#### [Énoncé]
Dans le texte fourni ci-dessous, recopiez sans aucune modification le passage qui va de « J'entre, en sortant » à « aux environs d'Auteuil. ».

#### [Texte fourni]
Il y a une foule énorme. On pleure, sur ce jeune cadavre de talent, l'enterrement de la France. C'est horrible, cette égalité devant la mort brutale du canon ou du fusil, qui frappe le génie ou l'imbécillité, l'existence précieuse comme l'existence inutile.
J'avais rêvé de faire faire par lui un portrait de mon frère, dans le format du portrait en pied de la comtesse de Nils Barck. Mon frère ne revivra pas par ce talent de coloriste, dont j'entends le De Profundis, dans une sonnerie de clairon et un roulement de tambour. J'ai vu passer derrière sa bière une jeune fille, ainsi qu'une ombre, en habit de veuve. On m'a dit que c'était sa fiancée.
J'entre, en sortant de là, dans la boutique de Goupil, où est exposée, non encore encadrée, une aquarelle du mort, vous montrant le Maroc comme dans une vision des Mille et une Nuits.
… Le feu a cessé. Je vais faire un tour aux environs d'Auteuil.
Une femme crie à un voisin: «Nous sommes encore dans la cave, mais nous allons remonter!»

#### [Lignes affichées]

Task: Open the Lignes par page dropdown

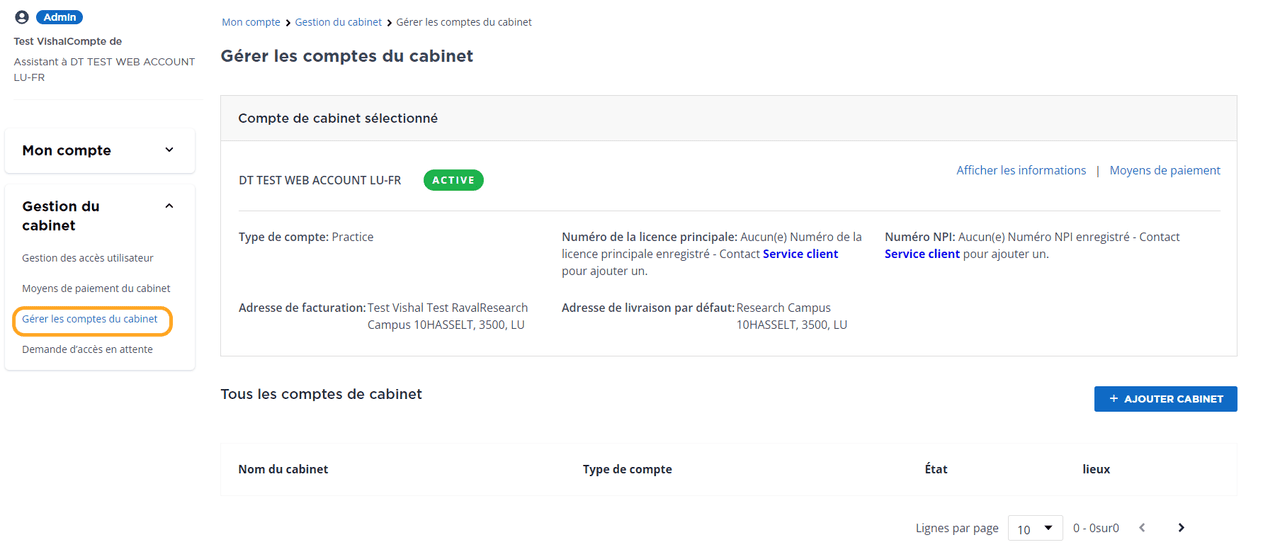Action: [x=1034, y=528]
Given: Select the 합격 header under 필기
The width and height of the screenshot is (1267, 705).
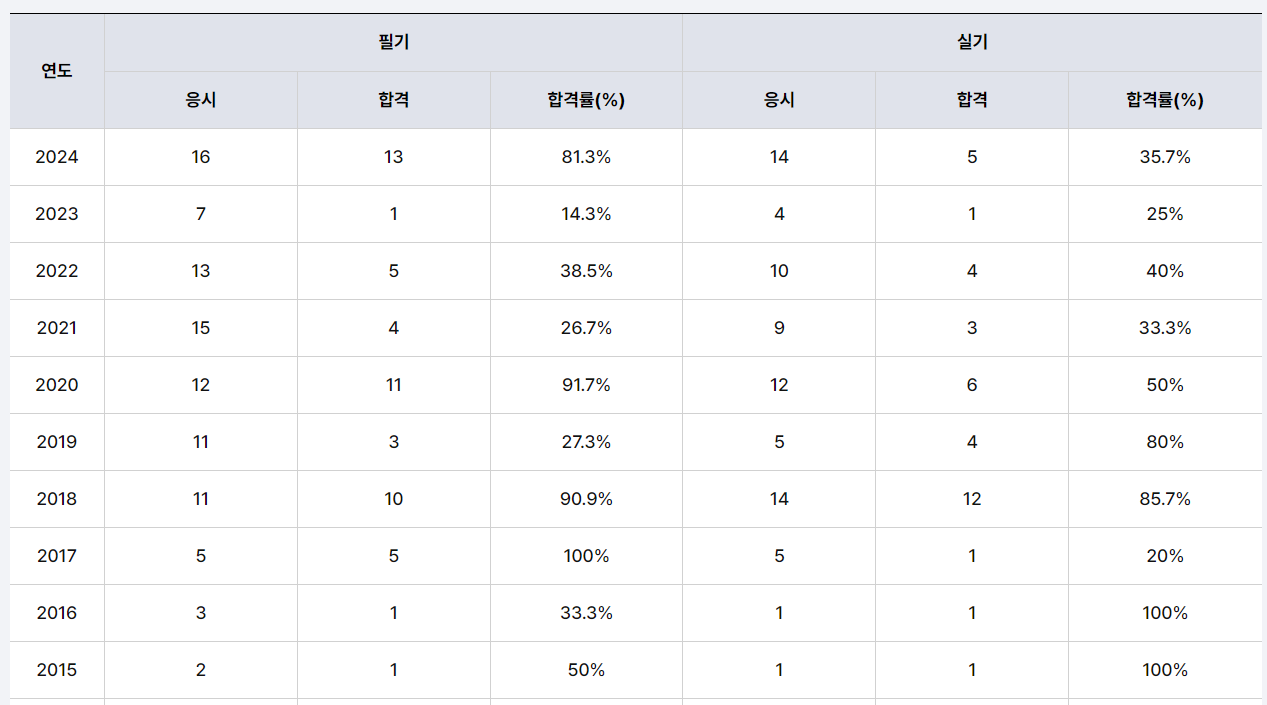Looking at the screenshot, I should pos(393,100).
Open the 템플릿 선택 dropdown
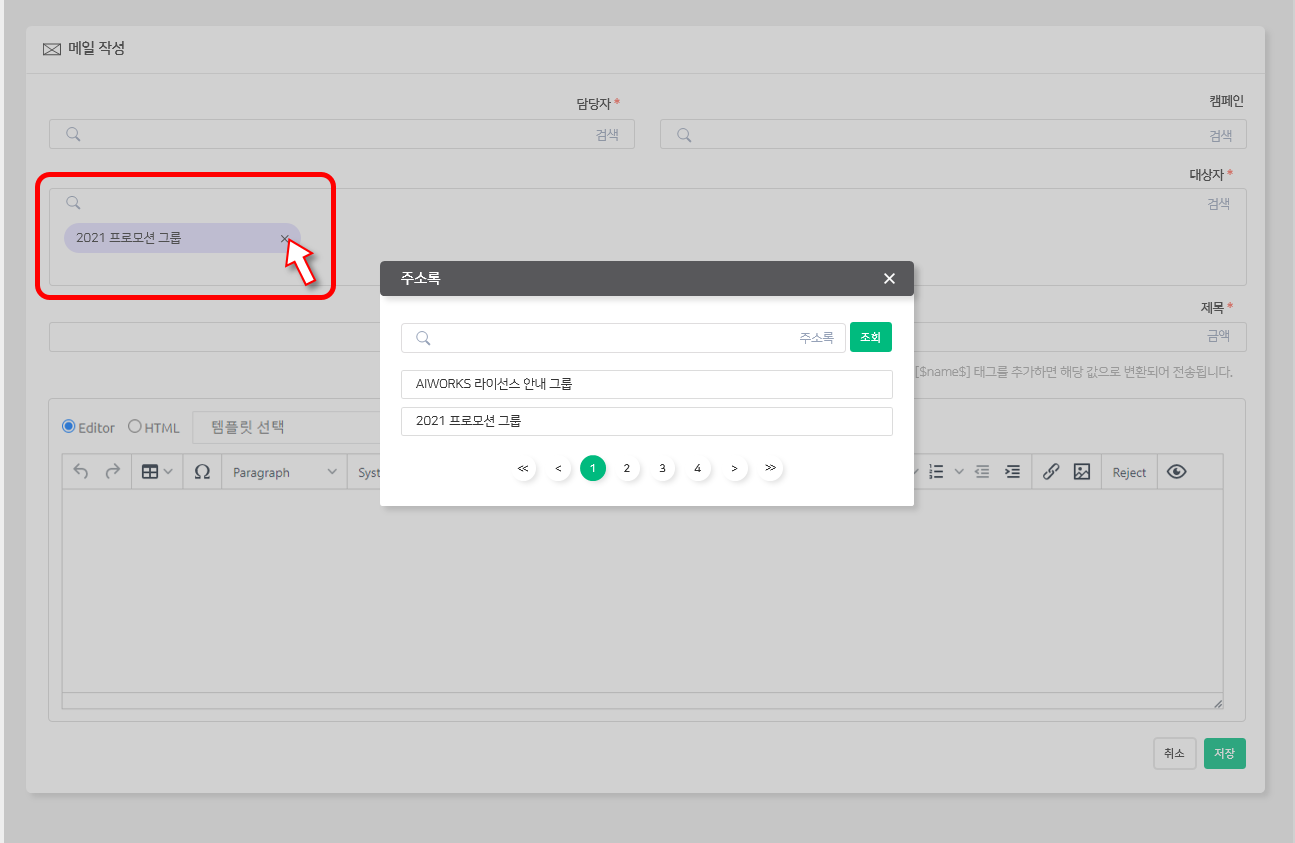 (285, 427)
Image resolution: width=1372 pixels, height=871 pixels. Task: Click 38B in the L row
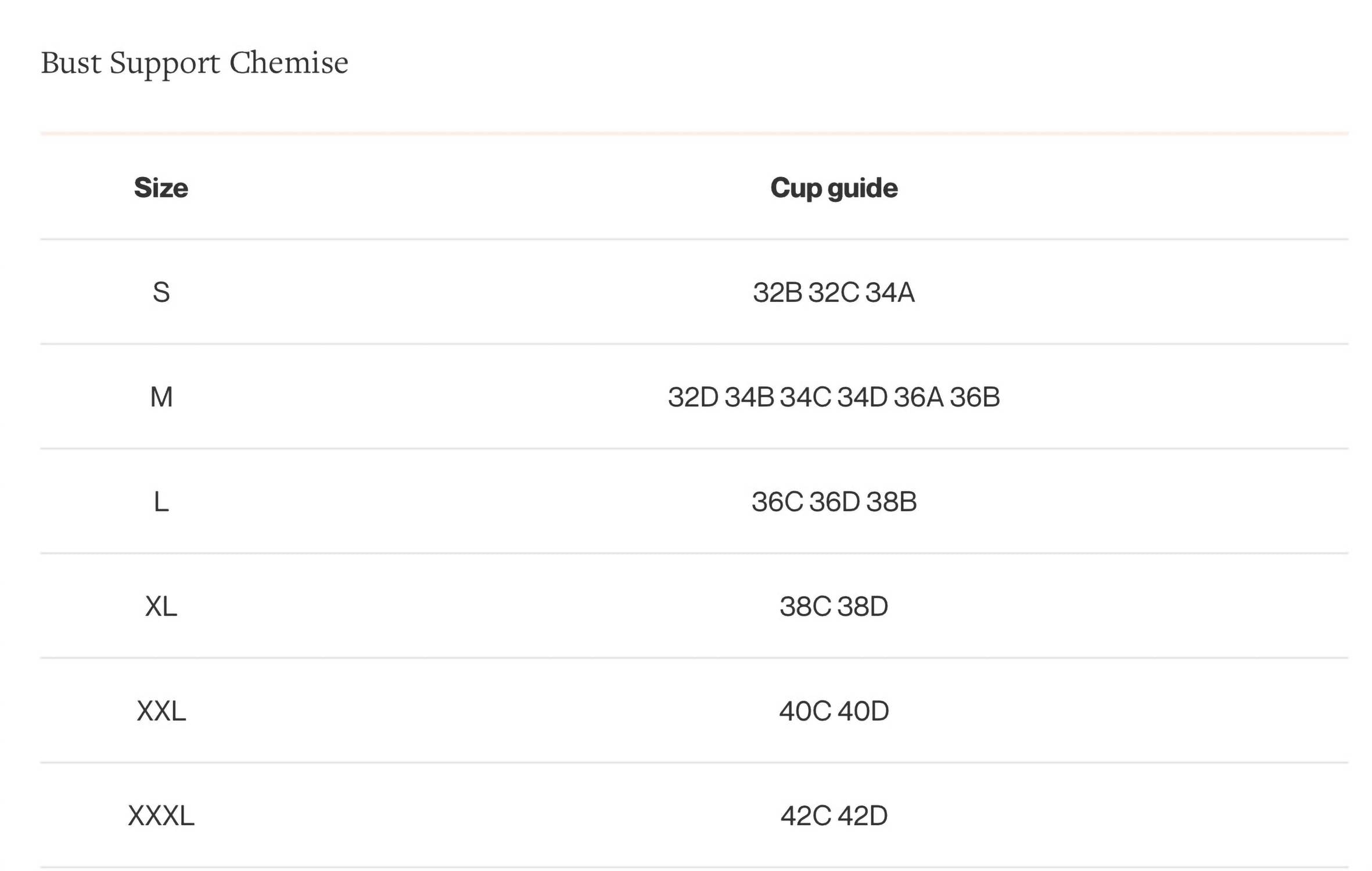point(891,502)
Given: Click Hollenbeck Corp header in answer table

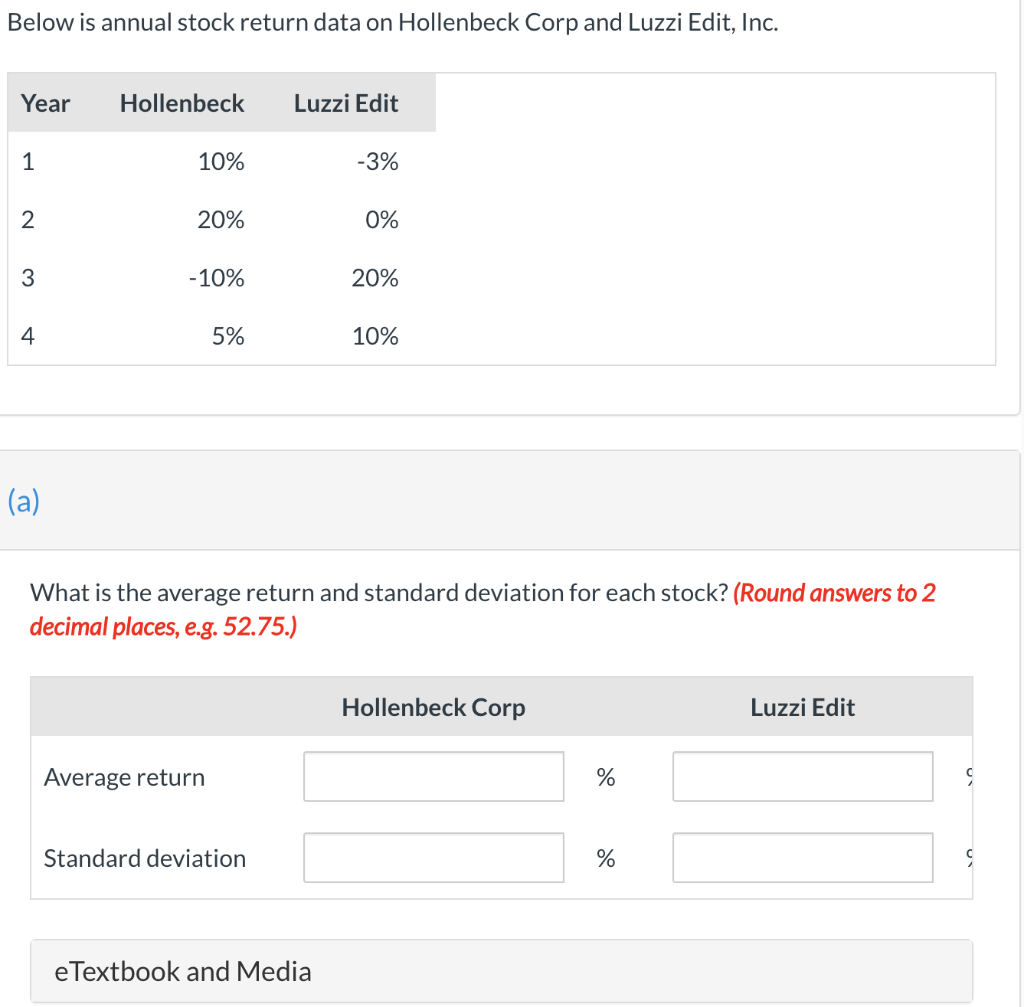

#### [Solution détaillée]
J'entre, en sortant de là, dans la boutique de Goupil, où est exposée, non encore encadrée, une aquarelle du mort, vous montrant le Maroc comme dans une vision des Mille et une Nuits.
… Le feu a cessé. Je vais faire un tour aux environs d'Auteuil.